| Exercise objective |
Print the passage about President Buhari and the Fulani in full, word for word.

The supreme irony is that President Buhari who enjoyed cult-like political support of Fulani is not a key player in any scenario which will deal with the Fulani issue. The most immediate issue is to stop rhetorics and actions that imperil law-abiding Fulani in regions that are hostile to him. The President  cannot, or will not do anything here. Poisonous rhetorics and demonizations have preceded genocide in history. President Buhari apparently does not feel he should go beyond warnings. Next, the law-abiding Fulani needs to be relocated from environments that sustain hostility against him to places where he  and the community are safer. A panicky exodus of Fulani from the south to the north is the worst case scenario which should be avoided at all cost. It will happen if many Fulani communities feel sufficiently threatened by thugs and communities in the south. This will extend a chain reaction that is too frightening to contemplate, but not by those who have responsibilities to protect all citizens.

| Provided data |
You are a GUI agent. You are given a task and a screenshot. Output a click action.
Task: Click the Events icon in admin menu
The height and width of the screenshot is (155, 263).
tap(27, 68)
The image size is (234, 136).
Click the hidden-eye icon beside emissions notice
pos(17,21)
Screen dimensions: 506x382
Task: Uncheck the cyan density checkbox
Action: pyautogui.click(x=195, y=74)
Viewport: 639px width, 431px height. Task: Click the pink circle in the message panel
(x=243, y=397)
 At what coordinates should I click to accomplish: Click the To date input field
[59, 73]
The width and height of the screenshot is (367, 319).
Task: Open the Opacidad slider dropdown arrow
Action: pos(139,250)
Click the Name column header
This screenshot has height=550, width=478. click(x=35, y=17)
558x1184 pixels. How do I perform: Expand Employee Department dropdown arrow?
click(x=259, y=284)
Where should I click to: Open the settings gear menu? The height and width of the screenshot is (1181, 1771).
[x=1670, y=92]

| Solution for this exercise |
The supreme irony is that President Buhari who enjoyed cult-like political support of Fulani is not a key player in any scenario which will deal with the Fulani issue. The most immediate issue is to stop rhetorics and actions that imperil law-abiding Fulani in regions that are hostile to him. The President  cannot, or will not do anything here. Poisonous rhetorics and demonizations have preceded genocide in history. President Buhari apparently does not feel he should go beyond warnings. Next, the law-abiding Fulani needs to be relocated from environments that sustain hostility against him to places where he  and the community are safer. A panicky exodus of Fulani from the south to the north is the worst case scenario which should be avoided at all cost. It will happen if many Fulani communities feel sufficiently threatened by thugs and communities in the south. This will extend a chain reaction that is too frightening to contemplate, but not by those who have responsibilities to protect all citizens.